The X factor of fiscal year 23-24

Today is the first working day of the fiscal year 2023-24. The Indian economy, notwithstanding its immediate and long-term challenges, has finished fiscal year 2022-23 on a much better note than most economies. In the neighbourhood, Sri Lanka and Pakistan are facing a severe economic crisis. The Chinese economy was reeling under the disruption of its regime’s zero-Covid strategy which was only withdrawn a few months ago. Advanced economies have been battling high inflation for most of this period and are now dealing with a crisis in the financial sector.

Kharif crops, such as paddy, are sown during the onset of the monsoon season around the month of June and harvested at the end of this season during the months of September and October. (HT File Photo)

India, on the other hand, has managed to keep its macroeconomic fundamentals (relatively) under control and is still the world’s fastest growing major economy. This is not an insignificant achievement. What makes things even better for the economy is that the current regime has made a long-term investment in boosting capital spending which is primarily aimed at a big overhaul and expansion of India’s physical infrastructure. While the time horizon for this larger project is spread over more than two decades, the eventual gains for India’s economic fortunes will be very significant.

The only question worth asking at the beginning of year is: Will the government stay the course on this long-term economic vision? It is here that 2023-24 will be a crucial year, given the fact that it will end with the general elections.

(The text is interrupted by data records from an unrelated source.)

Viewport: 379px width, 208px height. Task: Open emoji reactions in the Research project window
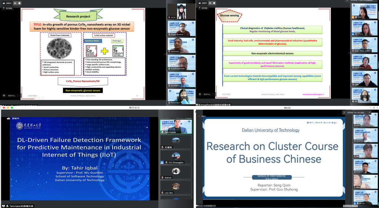click(x=4, y=95)
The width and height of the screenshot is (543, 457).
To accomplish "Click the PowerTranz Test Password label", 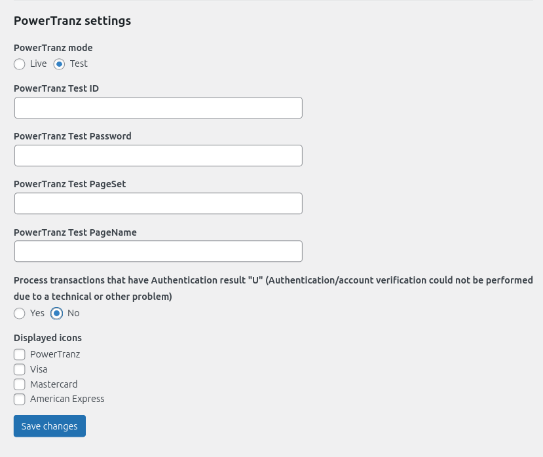I will 73,136.
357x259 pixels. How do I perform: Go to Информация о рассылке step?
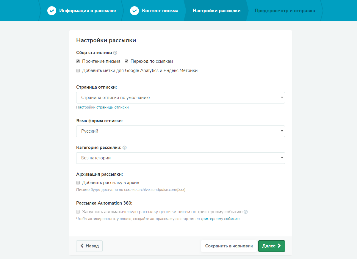click(x=87, y=11)
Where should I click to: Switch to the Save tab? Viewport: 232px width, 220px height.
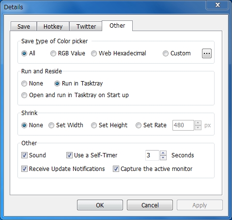tap(24, 26)
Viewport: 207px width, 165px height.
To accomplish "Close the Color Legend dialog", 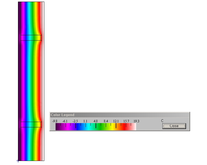I will pyautogui.click(x=174, y=126).
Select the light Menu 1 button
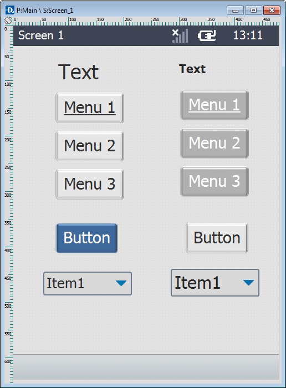286x388 pixels. point(90,108)
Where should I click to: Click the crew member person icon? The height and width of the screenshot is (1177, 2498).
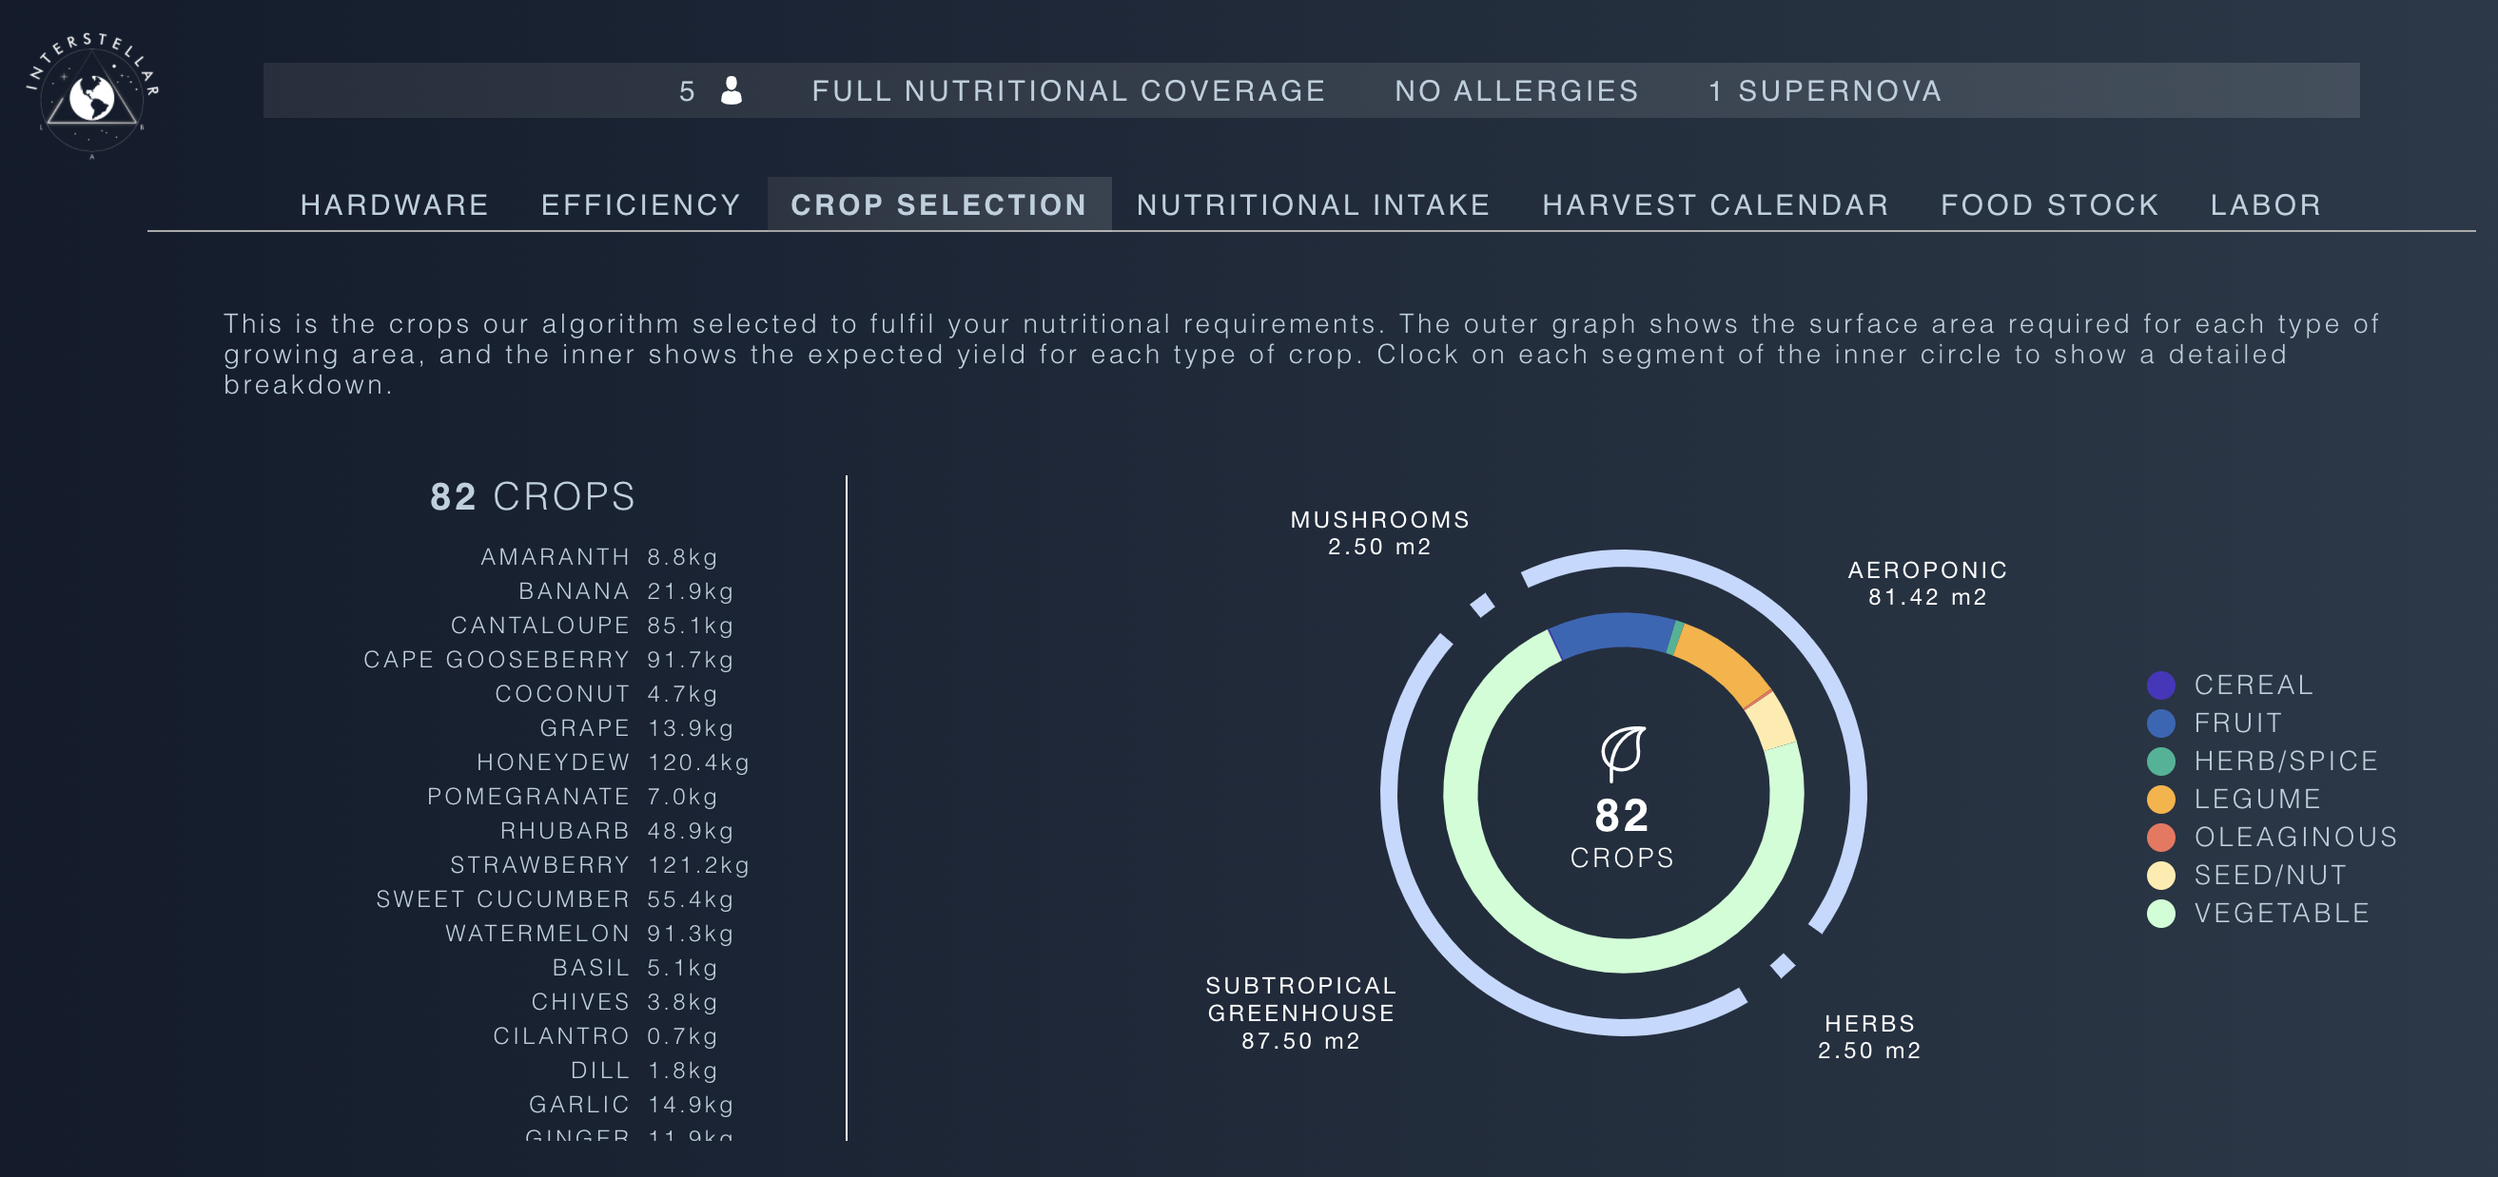coord(732,90)
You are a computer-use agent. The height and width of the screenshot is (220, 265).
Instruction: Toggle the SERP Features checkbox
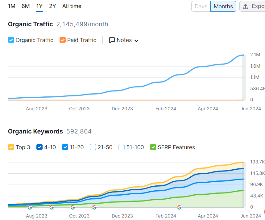coord(153,147)
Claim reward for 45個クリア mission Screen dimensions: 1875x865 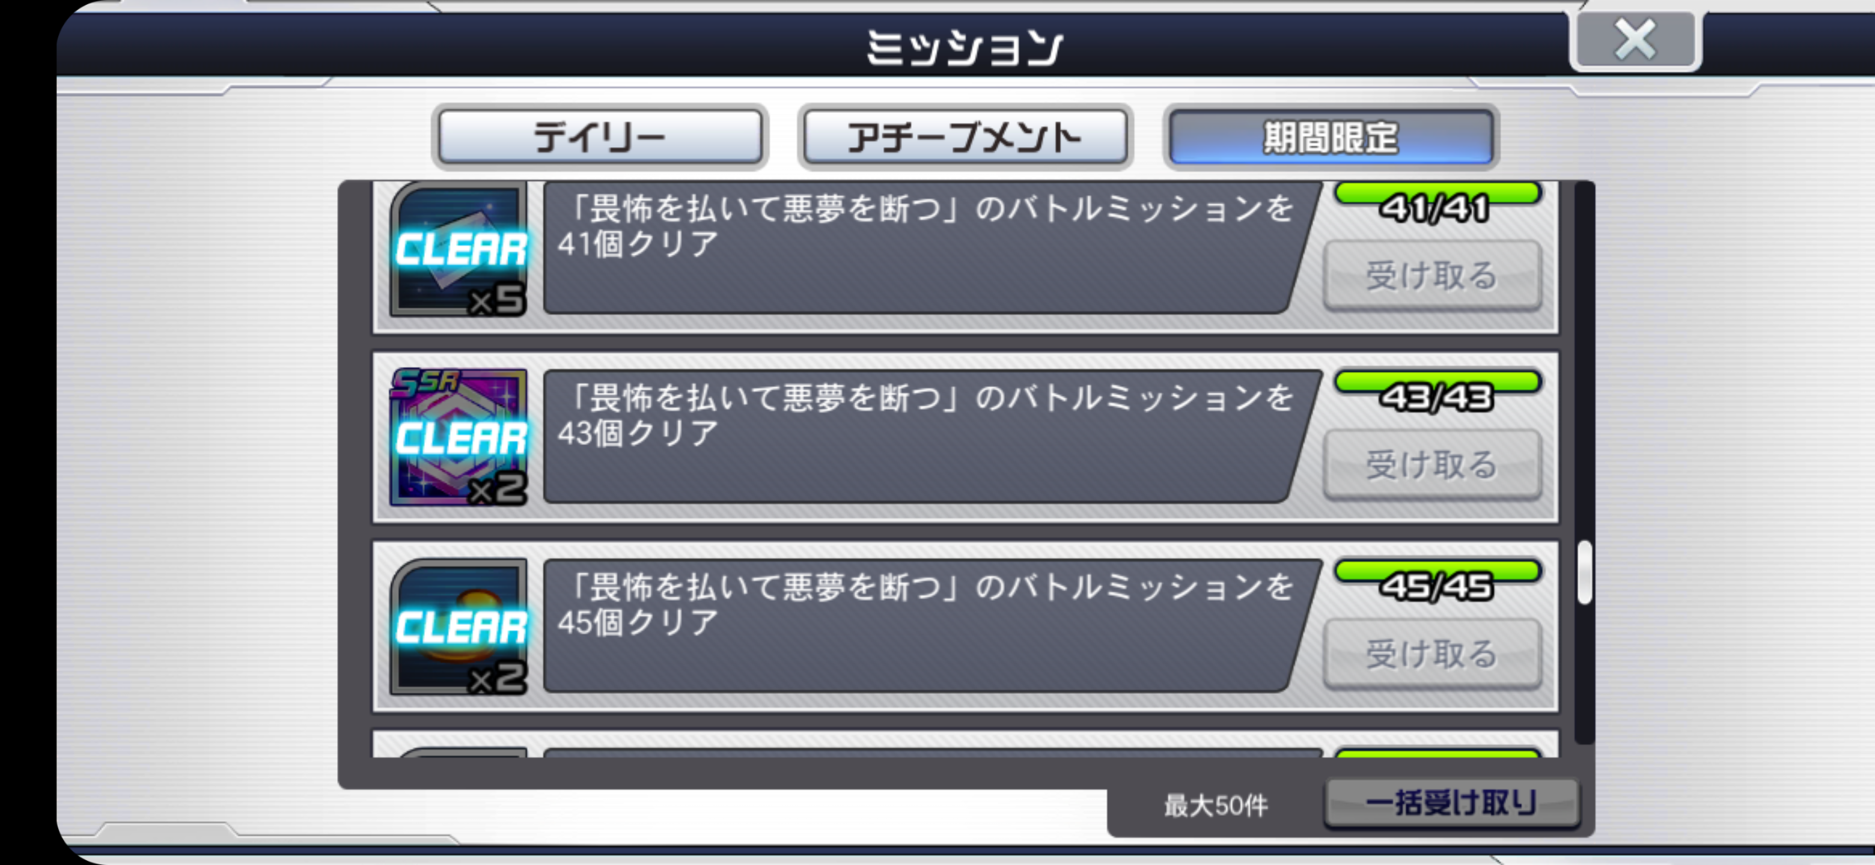(1432, 654)
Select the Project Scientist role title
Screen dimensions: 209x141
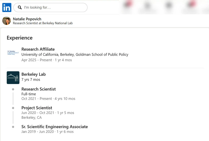point(37,108)
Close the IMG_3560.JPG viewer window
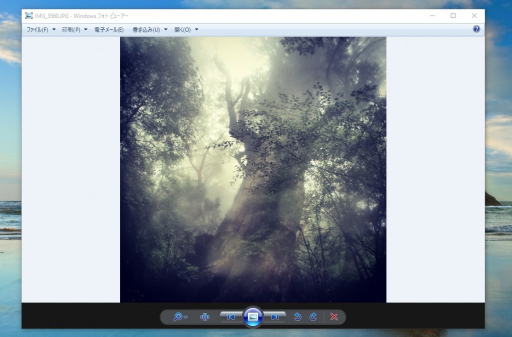512x337 pixels. point(474,15)
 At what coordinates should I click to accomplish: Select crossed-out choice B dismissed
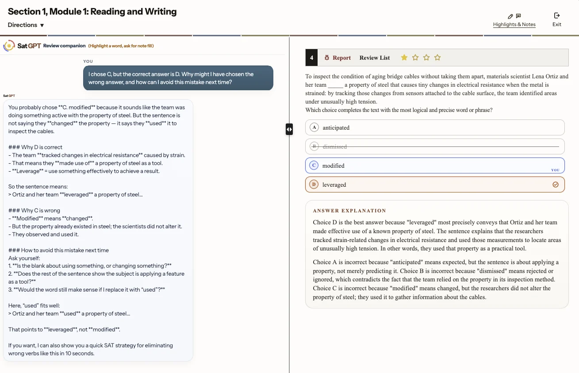[435, 146]
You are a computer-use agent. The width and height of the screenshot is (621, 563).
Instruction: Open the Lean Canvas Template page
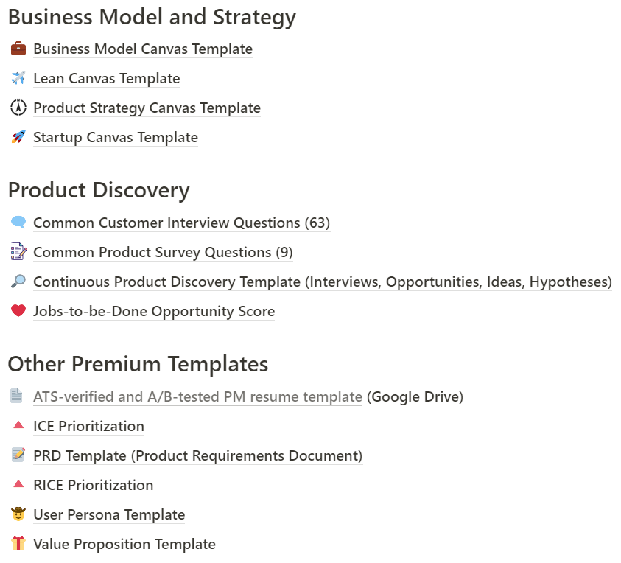point(107,78)
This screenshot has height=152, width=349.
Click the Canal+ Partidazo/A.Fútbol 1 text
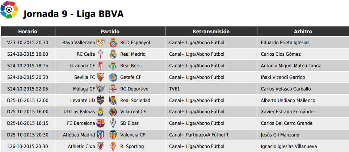coord(199,135)
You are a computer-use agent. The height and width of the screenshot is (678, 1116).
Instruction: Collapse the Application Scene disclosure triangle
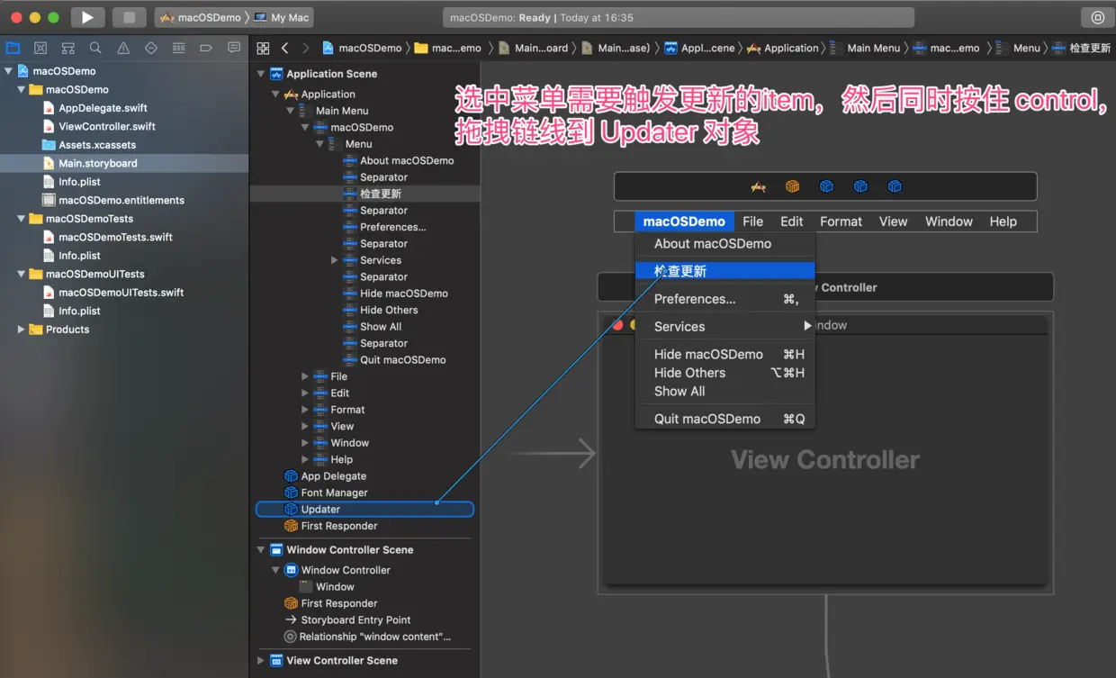261,73
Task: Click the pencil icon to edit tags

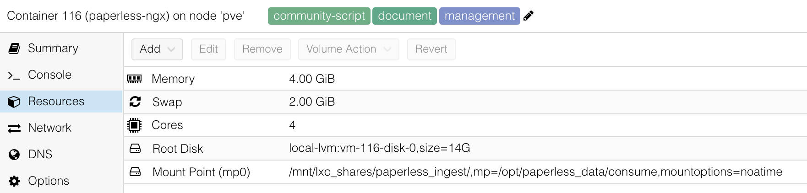Action: (x=528, y=16)
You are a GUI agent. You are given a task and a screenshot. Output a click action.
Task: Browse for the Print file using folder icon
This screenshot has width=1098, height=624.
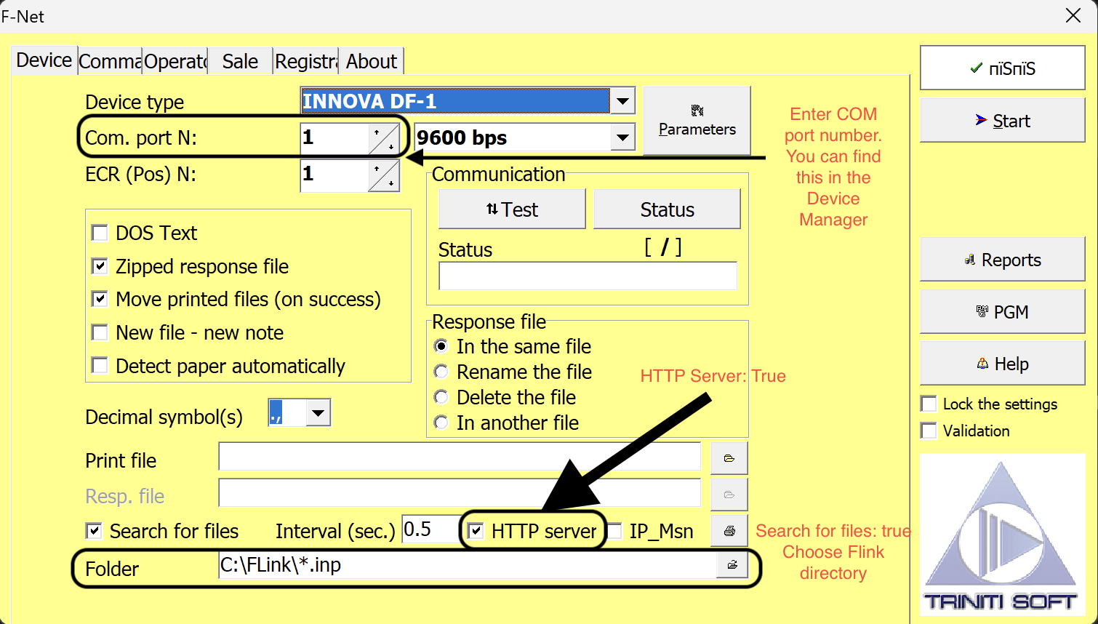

Most governments, and the first Modi government was no exception, are inclined to veer towards populism in an election year. The degree and nature of such a turn are dependent on the state of the economy, especially the informal sector and agriculture, which provide livelihoods to an overwhelming share of voters. More than anything else, weather is likely to play a critical role in determining this. The month of March saw a scare to the winter crop, especially wheat, moving from a premature heat wave to excess rainfall. The exact magnitude of damage is still being assessed. A weak monsoon because of 2023 being an El Nino year could further complicate problems for farmers and by extension, hurt informal sector earnings. It may force the government to abandon its fiscal consolidation and perhaps even capital spending focus to divert resources towards preventing a political backlash during elections. This, more than anything else is the “X factor” for the economy’s prospects in the new fiscal year.